Les inquiétudes ne se limitent pas aux arrestations. Le Bureau du Haut-Commissaire des Nations unies aux droits de l’homme a constaté que la division antiterroriste de la police convoquait et interrogeait régulièrement des défenseurs des droits de l’homme au sujet de leur participation à des événements et des manifestations. En août 2025, un journaliste a été enquêté pour terrorisme après avoir rapporté sur la découverte d’une fosse commune contenant les restes de personnes présumément exécutées par les forces de sécurité pendant la guerre civile (1983-2009). Dans le nord et l’est du pays, la police mène des enquêtes “antiterroristes” infondées contre des membres de la société civile, dans une tentative apparente de les intimider et de bloquer le financement des organisations non gouvernementales.
Les experts des Nations unies ont souligné que la législation antiterroriste sri lankaise viole le droit international des droits de l’homme, notamment le Pacte international relatif aux droits civils et politiques, la Convention contre la torture et la Convention relative aux disparitions forcées. En 2021, des experts de l’ONU ont défini cinq “prérequis essentiels” pour garantir la conformité de la loi sri lankaise avec les normes internationales, notamment une définition appropriée du terrorisme, des garanties procédurales et l’interdiction absolue de la torture. Le projet de loi actuel ne répond à aucun de ces critères.
La définition du terrorisme dans le projet de loi est jugée trop large et vague, englobant des actes qui ne constituent pas du terrorisme et pouvant être interprétés comme une interdiction de l’activisme politique. Elle inclut des termes tels que “intimider le public” ou “contraindre le gouvernement sri lankais à faire ou à ne pas faire un acte”. La loi criminalise également la publication de matériel susceptible d’encourager le terrorisme, ce qui pourrait restreindre la liberté d’expression.
Le projet de loi accorde des pouvoirs d’arrestation et de détention arbitraire similaires à ceux de la PTA, permettant de détenir un suspect sans chef d’accusation pendant un an, renouvelable.

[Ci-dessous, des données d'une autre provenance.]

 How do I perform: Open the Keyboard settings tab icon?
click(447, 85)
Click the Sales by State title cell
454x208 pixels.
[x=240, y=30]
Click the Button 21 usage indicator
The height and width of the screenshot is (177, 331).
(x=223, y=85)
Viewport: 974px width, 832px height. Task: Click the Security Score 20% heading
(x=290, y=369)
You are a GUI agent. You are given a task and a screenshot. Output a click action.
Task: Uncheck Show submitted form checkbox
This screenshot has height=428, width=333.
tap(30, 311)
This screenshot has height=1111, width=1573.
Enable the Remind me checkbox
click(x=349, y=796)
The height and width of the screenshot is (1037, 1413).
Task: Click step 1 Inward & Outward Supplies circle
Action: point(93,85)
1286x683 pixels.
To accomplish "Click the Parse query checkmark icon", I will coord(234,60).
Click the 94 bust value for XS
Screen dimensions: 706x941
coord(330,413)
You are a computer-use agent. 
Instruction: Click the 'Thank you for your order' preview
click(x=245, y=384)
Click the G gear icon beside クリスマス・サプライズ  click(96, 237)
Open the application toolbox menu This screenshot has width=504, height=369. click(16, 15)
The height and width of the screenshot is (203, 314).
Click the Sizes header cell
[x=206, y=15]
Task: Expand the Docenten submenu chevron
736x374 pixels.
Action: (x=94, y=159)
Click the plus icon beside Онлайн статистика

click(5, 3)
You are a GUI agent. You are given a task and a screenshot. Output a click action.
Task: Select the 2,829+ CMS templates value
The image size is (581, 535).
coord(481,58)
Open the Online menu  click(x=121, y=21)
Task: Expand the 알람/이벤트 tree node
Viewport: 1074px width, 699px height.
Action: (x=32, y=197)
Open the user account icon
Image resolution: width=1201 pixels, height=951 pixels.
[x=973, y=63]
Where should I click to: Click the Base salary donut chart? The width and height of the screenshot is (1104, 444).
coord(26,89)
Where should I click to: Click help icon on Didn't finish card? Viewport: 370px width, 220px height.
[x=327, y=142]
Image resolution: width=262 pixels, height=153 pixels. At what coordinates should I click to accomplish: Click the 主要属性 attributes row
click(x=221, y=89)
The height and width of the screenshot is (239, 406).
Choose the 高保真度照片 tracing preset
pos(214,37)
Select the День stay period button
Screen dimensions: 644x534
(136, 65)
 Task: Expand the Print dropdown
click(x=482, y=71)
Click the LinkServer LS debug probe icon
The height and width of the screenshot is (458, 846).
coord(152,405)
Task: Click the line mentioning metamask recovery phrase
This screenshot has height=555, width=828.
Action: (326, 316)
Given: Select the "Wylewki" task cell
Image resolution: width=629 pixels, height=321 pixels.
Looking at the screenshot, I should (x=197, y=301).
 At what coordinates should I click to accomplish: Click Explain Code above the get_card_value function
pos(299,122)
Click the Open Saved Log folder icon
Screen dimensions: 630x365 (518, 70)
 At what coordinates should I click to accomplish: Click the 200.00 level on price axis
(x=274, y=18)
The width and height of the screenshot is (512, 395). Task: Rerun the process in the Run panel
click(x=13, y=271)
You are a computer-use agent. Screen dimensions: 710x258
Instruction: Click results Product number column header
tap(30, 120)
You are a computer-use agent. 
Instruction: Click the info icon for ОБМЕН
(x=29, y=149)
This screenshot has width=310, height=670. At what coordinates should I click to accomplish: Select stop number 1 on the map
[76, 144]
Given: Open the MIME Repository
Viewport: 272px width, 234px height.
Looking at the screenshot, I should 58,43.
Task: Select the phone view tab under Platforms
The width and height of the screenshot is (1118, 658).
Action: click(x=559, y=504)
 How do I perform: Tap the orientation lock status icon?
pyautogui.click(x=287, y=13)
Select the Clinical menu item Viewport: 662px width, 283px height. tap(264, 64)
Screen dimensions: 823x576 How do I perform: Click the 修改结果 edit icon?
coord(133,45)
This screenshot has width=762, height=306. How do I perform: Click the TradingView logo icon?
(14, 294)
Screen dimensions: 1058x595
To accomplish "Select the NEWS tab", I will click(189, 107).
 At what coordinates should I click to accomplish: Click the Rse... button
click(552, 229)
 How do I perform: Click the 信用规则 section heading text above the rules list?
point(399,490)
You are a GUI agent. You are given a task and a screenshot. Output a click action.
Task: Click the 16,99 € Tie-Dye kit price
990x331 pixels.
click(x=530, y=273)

Il autorise également la police à obtenir un mandat de détention du secrétaire à la défense, permettant une détention pouvant aller jusqu’à deux ans sans contrôle judiciaire. De plus, la loi donne aux forces armées le pouvoir d’arrêter et de fouiller sans mandat sur la base d’un “soupçon raisonnable”, malgré le passé trouble de l’armée en matière de torture et de mauvais traitements.
Bien que le projet de loi contienne des dispositions visant à prévenir la torture, leur mise en œuvre effective est remise en question, compte tenu des lacunes existantes. Les dispositions relatives à la “réhabilitation” des suspects, qui peuvent impliquer des aveux forcés et des programmes de détention arbitraire, suscitent également de vives inquiétudes.
Enfin, le projet de loi accorde au président des pouvoirs étendus pour interdire des organisations et imposer des couvre-feux, tandis que le secrétaire à la défense peut déclarer un lieu “interdit”, où la prise de photos ou de vidéos est passible d’une peine de prison de trois ans.
“Cette proposition de loi montre que les autorités sri lankaises s’accrochent encore à l’idée que la législation antiterroriste peut être utilisée pour créer des pouvoirs répressifs qui n’ont que peu à voir avec la lutte contre le terrorisme”, a conclu Meenakshi Ganguly. “L’UE et les autres partenaires internationaux devraient exhorter le président Dissanayake à respecter ses engagements et à abroger la PTA au lieu de réemballer ses dispositions désastreuses dans une nouvelle loi.”